Pela primeira vez na vida, vi homens, mulheres e crianças consumidas pelo crack. Pela primeira vez, verifiquei um mundo doente. Pela primeira vez o cheiro da urina, das fezes, da fumaça, do cinza dos muros paulistanos e do vapor do barato, estiveram junto a mim. Uma sinfonia de emoções absolutamente desafinada. Engano seu, engano de João Dória, a cracolândia ainda resiste. Foi momentaneamente dissipada da Luz, mas em pouco tempo como a fênix, ela ressurgiu. E ressurgiu mais poderosa. Agora não só na Luz, mas nas trevas de todo canto daquela cidade. Não existe amor em SP, já dizia Criolo, atualíssimo.

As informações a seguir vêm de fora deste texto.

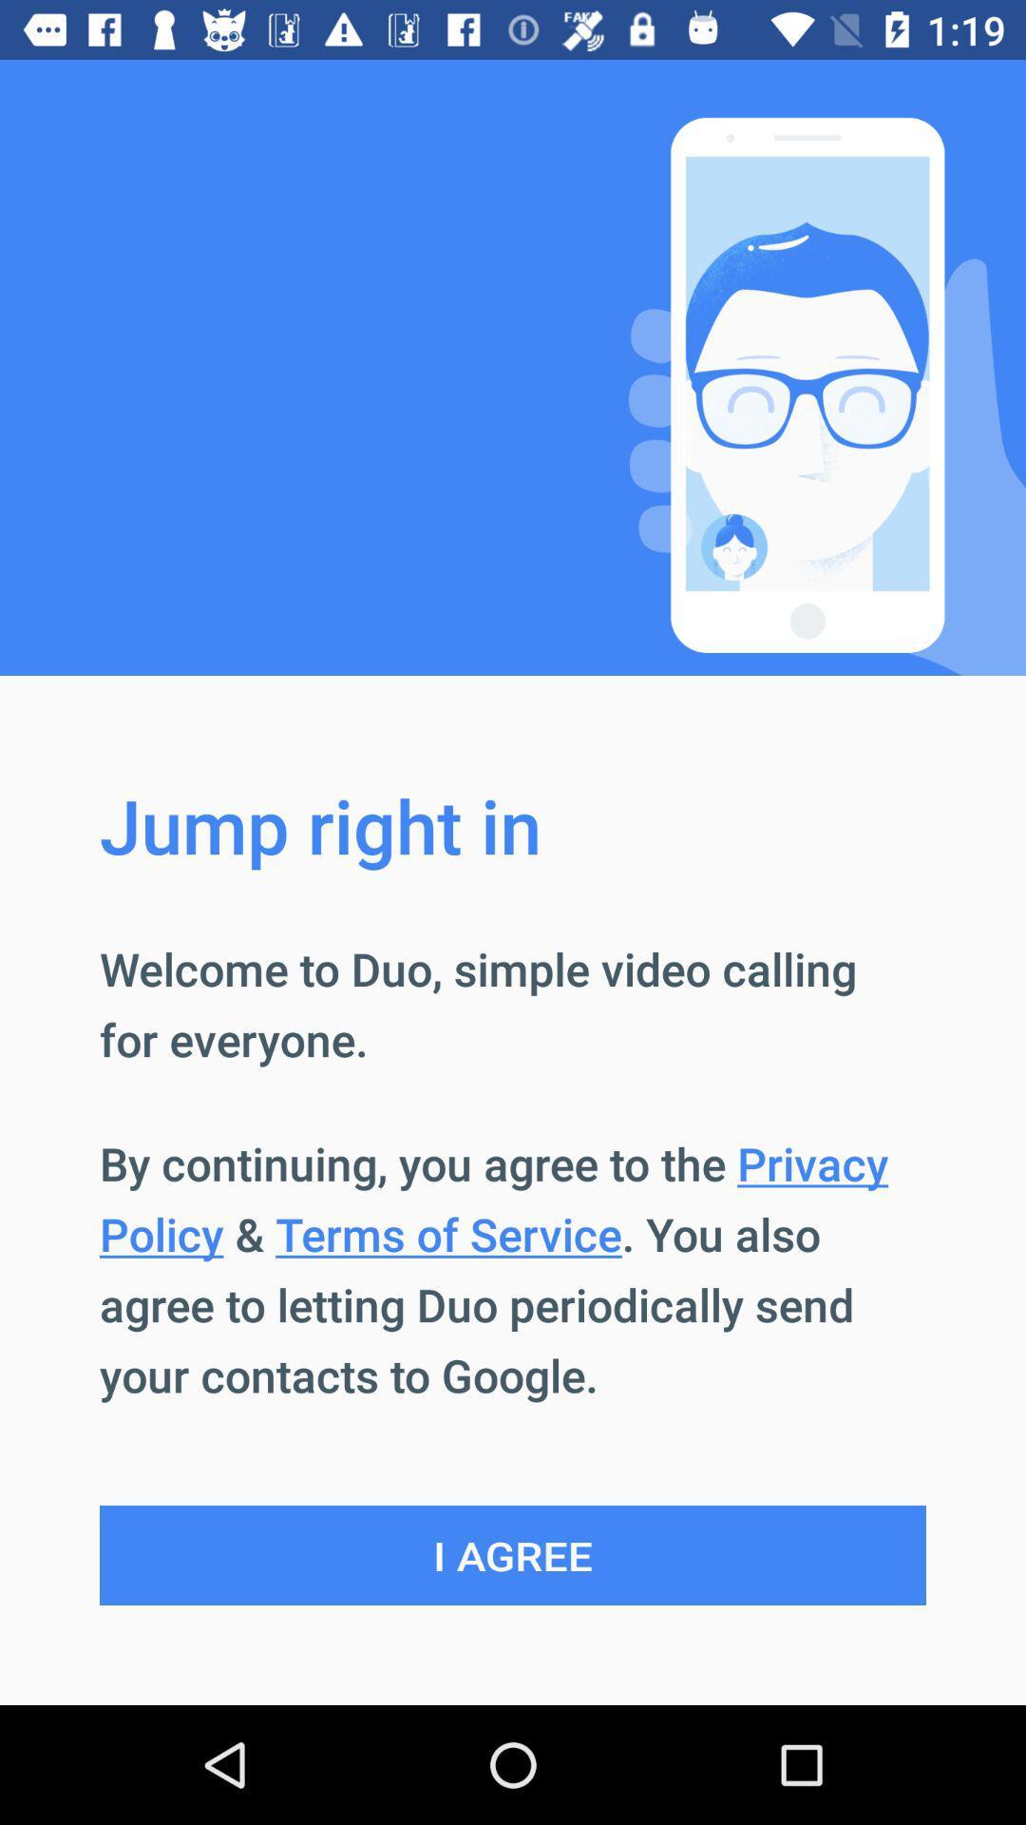 This screenshot has width=1026, height=1825. Describe the element at coordinates (513, 1269) in the screenshot. I see `app below welcome to duo` at that location.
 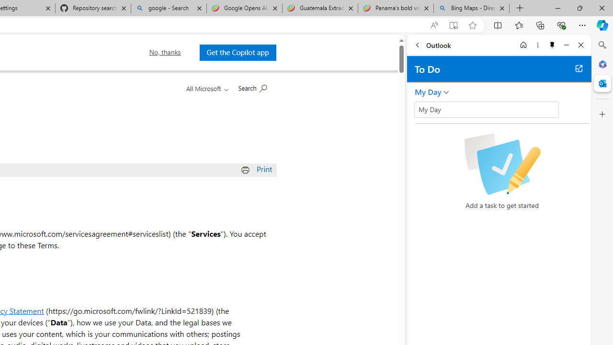 What do you see at coordinates (238, 52) in the screenshot?
I see `'Get the Copilot app '` at bounding box center [238, 52].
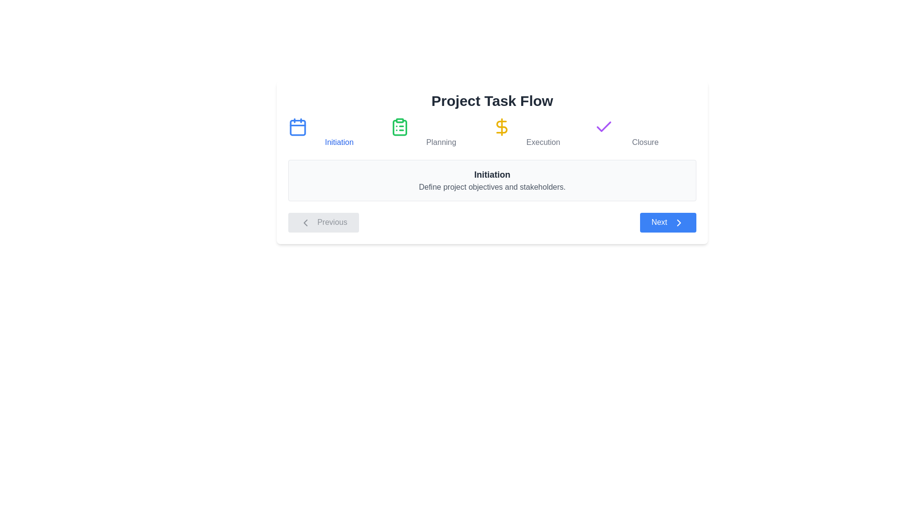 The height and width of the screenshot is (520, 924). What do you see at coordinates (440, 142) in the screenshot?
I see `the 'Planning' text label located in the middle section of the navigation bar for the project task flow, which is styled in gray color and positioned below a green clipboard icon` at bounding box center [440, 142].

Estar em São Paulo naquele dia, me fez crer que “os miseráveis não tem outro remédio a não ser a esperança”, parafraseando Shakespeare. Não há como não se solidarizar a ideia de que ali habitam seres humanos que dependem quimicamente do prazer da droga, e não delinquentes. Delinquentes são aqueles que mandam derrubam malocas, sem perguntar quem são as pessoas que as ocupam. Delinquentes são os signatários de políticas higienistas que compactuam com retiradas de cobertores em pleno inverno rigoroso. Sem contar os jatos d’água, que limpam a sujeira humana das portas dos comércios.
Nascem nesse berço, crianças sem nome, anônimas. Elas já possuem todo seu destino traçado desde a dependência do cordão umbilical. Um vicio de nove em cada dez logo no primeiro uso. Se isso não for doença, já não sei mais o significado de patologia.
Em tempo, ofereçam tratamento digno; ou vão se tratar, novamente, pelo mesmo motivo higienista. Sejam para achincalhar LGBT’s, negros ou dependentes de crack. Haja divã, haja terapia, haja paciência.
* Carlos Eduardo Gonçalves é professor de Santa Cruz do Rio Pardo, biólogo e doutorando em Educação para a Ciência.